Without including any image, retype the records word for word.

Collected data entries
──────────
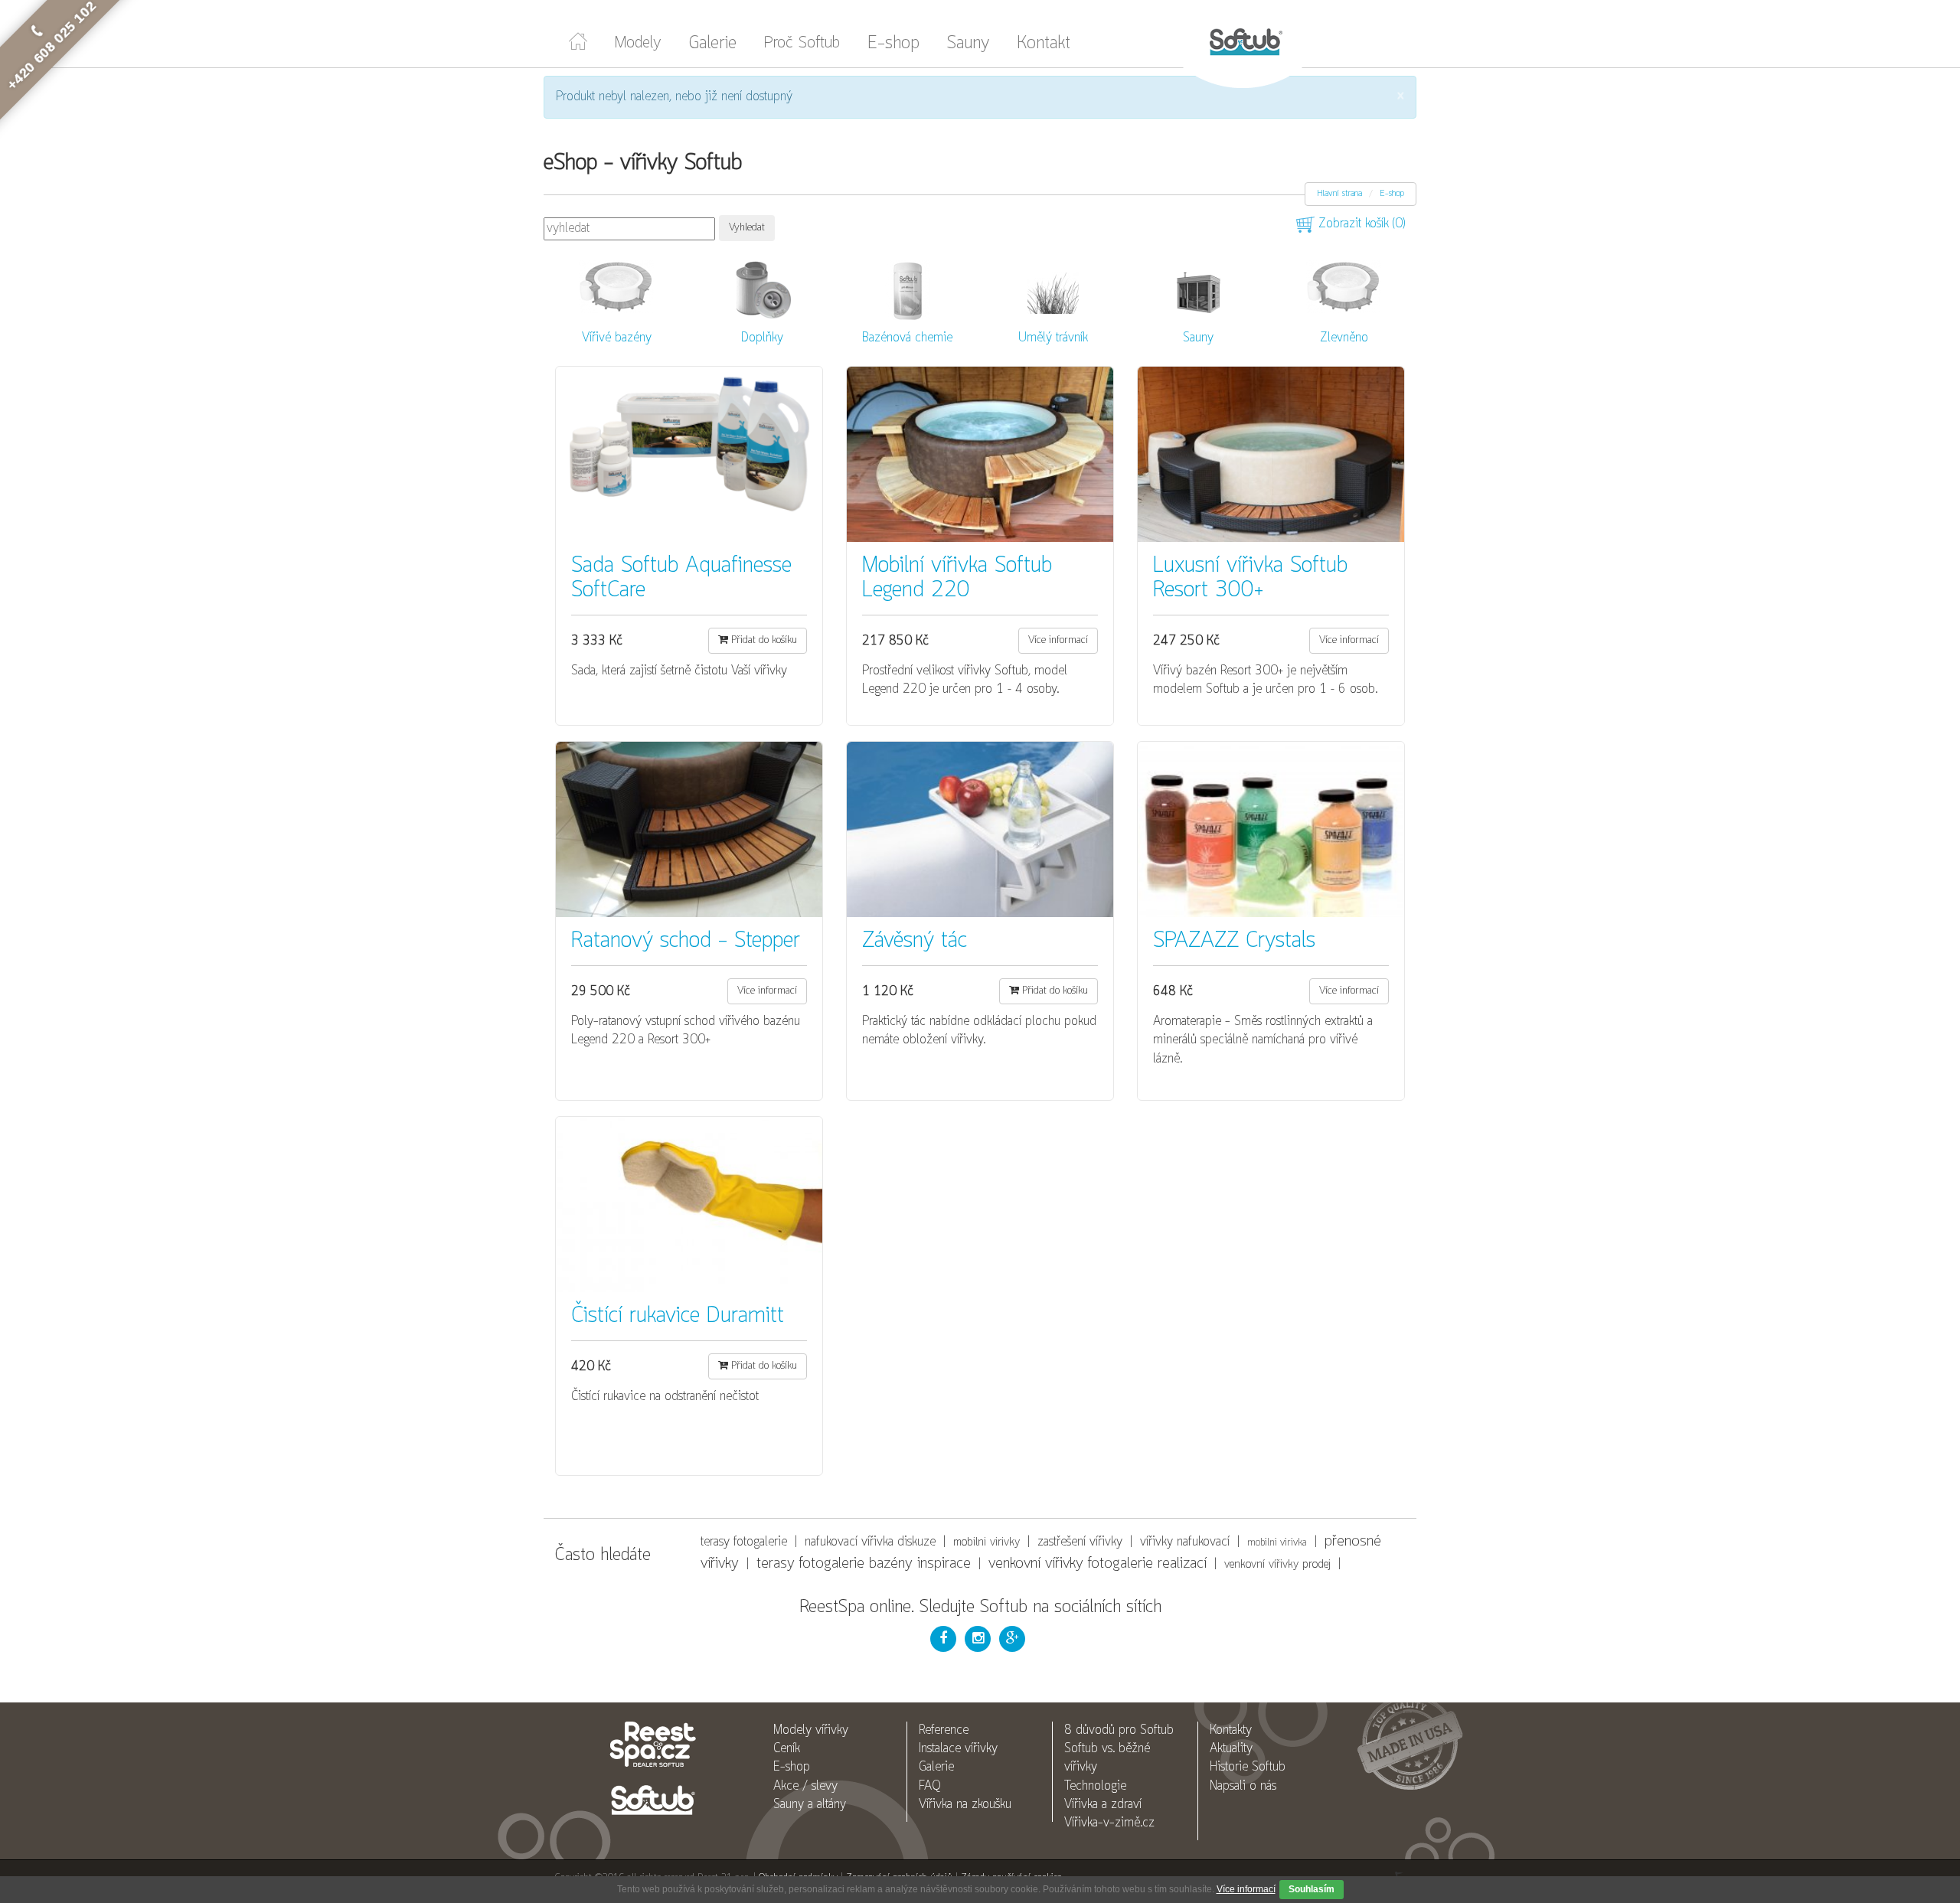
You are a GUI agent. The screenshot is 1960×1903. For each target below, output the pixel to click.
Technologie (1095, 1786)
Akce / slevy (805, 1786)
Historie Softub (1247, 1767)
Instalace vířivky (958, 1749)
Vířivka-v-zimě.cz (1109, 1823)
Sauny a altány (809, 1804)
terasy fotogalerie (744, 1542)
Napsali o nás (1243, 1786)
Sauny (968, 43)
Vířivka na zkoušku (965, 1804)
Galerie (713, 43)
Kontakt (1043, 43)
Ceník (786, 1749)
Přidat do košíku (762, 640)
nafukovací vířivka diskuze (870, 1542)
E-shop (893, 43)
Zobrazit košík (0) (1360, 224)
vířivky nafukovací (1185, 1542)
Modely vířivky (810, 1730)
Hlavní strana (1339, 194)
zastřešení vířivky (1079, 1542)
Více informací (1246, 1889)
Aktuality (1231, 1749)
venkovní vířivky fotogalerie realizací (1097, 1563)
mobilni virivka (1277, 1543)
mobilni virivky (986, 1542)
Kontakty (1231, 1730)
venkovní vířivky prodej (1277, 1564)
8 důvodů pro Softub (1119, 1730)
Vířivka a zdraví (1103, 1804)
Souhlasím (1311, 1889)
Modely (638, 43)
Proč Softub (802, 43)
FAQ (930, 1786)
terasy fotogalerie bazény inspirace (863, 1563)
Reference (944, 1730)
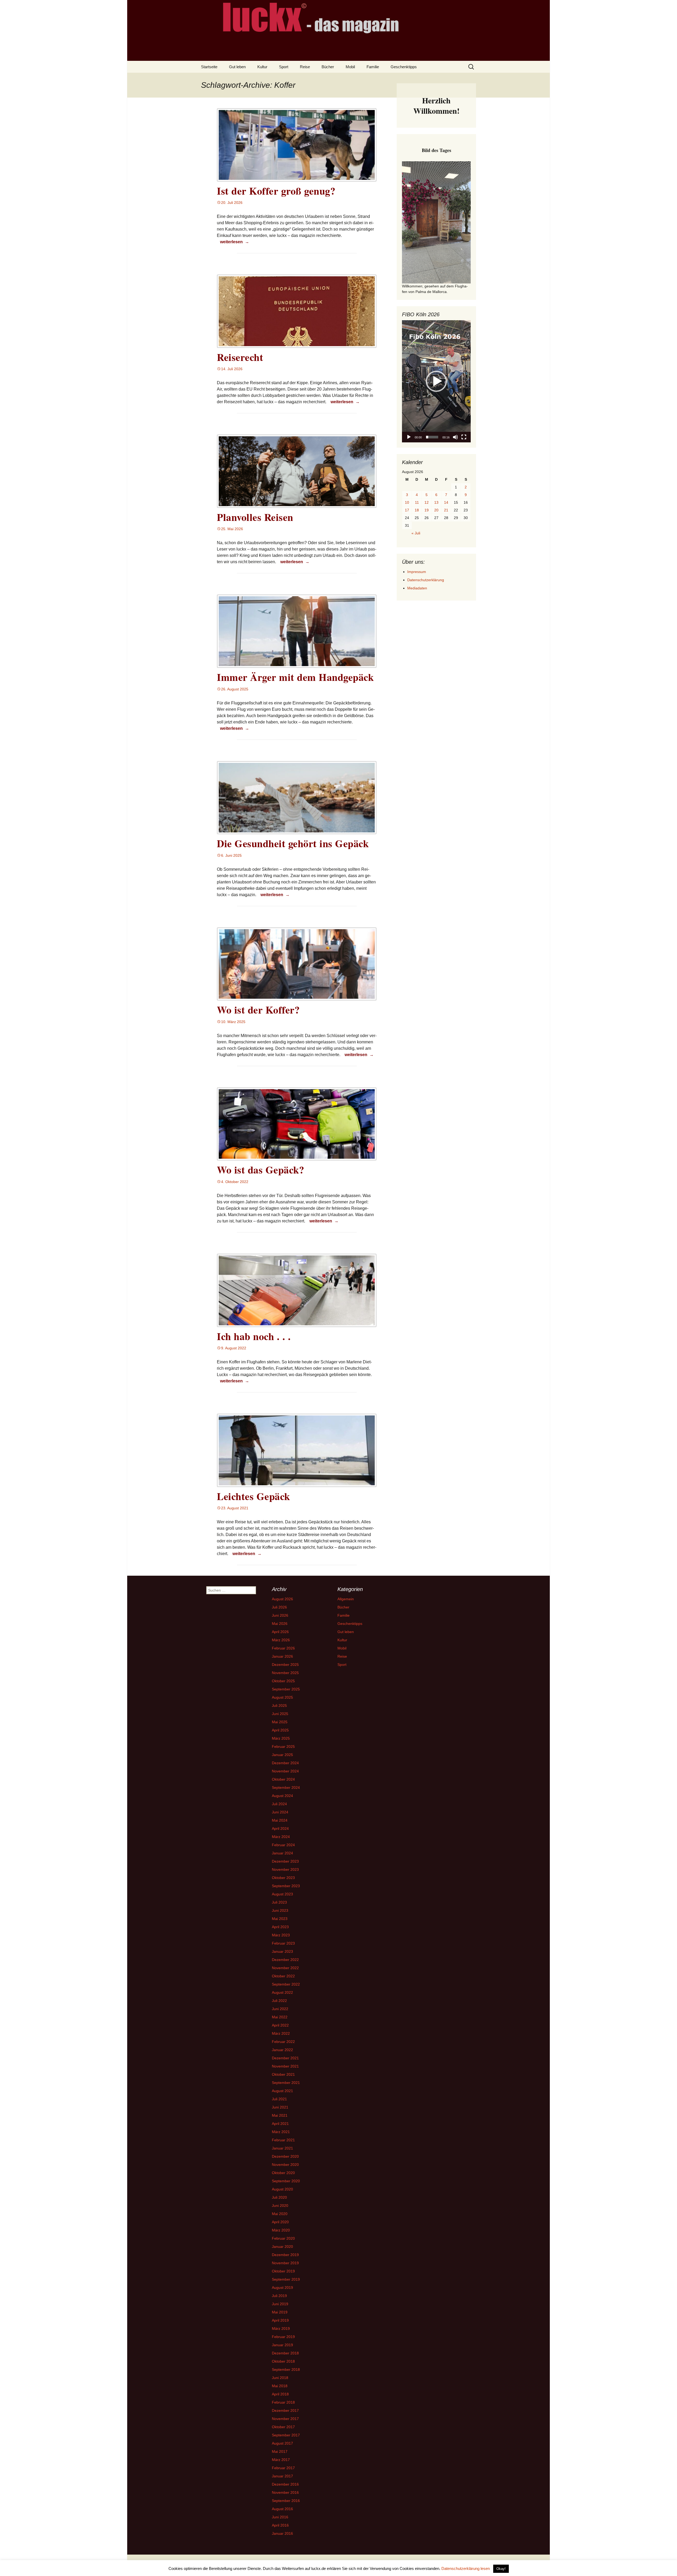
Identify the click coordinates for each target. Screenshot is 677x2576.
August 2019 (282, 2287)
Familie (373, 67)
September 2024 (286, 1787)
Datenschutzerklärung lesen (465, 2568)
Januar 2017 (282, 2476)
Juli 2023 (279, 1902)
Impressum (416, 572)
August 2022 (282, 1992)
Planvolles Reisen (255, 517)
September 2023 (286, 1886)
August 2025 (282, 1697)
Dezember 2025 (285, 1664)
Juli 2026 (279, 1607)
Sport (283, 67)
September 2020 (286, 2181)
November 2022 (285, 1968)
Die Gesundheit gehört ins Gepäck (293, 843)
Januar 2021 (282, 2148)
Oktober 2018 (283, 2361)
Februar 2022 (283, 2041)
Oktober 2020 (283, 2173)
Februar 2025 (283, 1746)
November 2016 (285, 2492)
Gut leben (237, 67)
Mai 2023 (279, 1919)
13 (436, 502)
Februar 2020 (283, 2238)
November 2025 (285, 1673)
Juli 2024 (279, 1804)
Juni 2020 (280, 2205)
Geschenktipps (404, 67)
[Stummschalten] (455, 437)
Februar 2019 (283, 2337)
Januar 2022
──────────
* _Expected answer_
You are a GUI agent. The screenshot is 1960×1903. For each target below, output the pixel to click.
Technologie (1095, 1786)
Akce / slevy (805, 1786)
Historie Softub (1247, 1767)
Instalace vířivky (958, 1749)
Vířivka-v-zimě.cz (1109, 1823)
Sauny a altány (809, 1804)
terasy fotogalerie (744, 1542)
Napsali o nás (1243, 1786)
Sauny (968, 43)
Vířivka na zkoušku (965, 1804)
Galerie (713, 43)
Kontakt (1043, 43)
Ceník (786, 1749)
Přidat do košíku (762, 640)
nafukovací vířivka diskuze (870, 1542)
E-shop (893, 43)
Zobrazit košík (0) (1360, 224)
vířivky nafukovací (1185, 1542)
Modely vířivky (810, 1730)
Hlavní strana (1339, 194)
zastřešení vířivky (1079, 1542)
Více informací (1246, 1889)
Aktuality (1231, 1749)
venkovní vířivky fotogalerie realizací (1097, 1563)
mobilni virivka (1277, 1543)
mobilni virivky (986, 1542)
Kontakty (1231, 1730)
venkovní vířivky prodej (1277, 1564)
8 důvodů pro Softub (1119, 1730)
Vířivka a zdraví (1103, 1804)
Souhlasím (1311, 1889)
Modely (638, 43)
Proč Softub (802, 43)
FAQ (930, 1786)
terasy fotogalerie bazény inspirace (863, 1563)
Reference (944, 1730)
Identify the click coordinates for each target. Screenshot is 677x2576.
August 2019 (282, 2287)
Familie (373, 67)
September 2024 (286, 1787)
Datenschutzerklärung lesen (465, 2568)
Januar 2017 (282, 2476)
Juli 2023 (279, 1902)
Impressum (416, 572)
August 2022 (282, 1992)
Planvolles Reisen (255, 517)
September 2023 (286, 1886)
August 2025 (282, 1697)
Dezember 2025 (285, 1664)
Juli 2026 (279, 1607)
Sport (283, 67)
September 2020 (286, 2181)
November 2022 (285, 1968)
Die Gesundheit gehört ins Gepäck (293, 843)
Januar 2021 (282, 2148)
Oktober 2018 (283, 2361)
Februar 2022 (283, 2041)
Oktober 2020 (283, 2173)
Februar 2025 (283, 1746)
November 2016 (285, 2492)
Gut leben (237, 67)
Mai 2023 (279, 1919)
13 (436, 502)
Februar 2020 (283, 2238)
November 2025 (285, 1673)
Juli 2024 (279, 1804)
Juni 2020 (280, 2205)
Geschenktipps (404, 67)
[Stummschalten] (455, 437)
Februar 2019 (283, 2337)
Januar 2022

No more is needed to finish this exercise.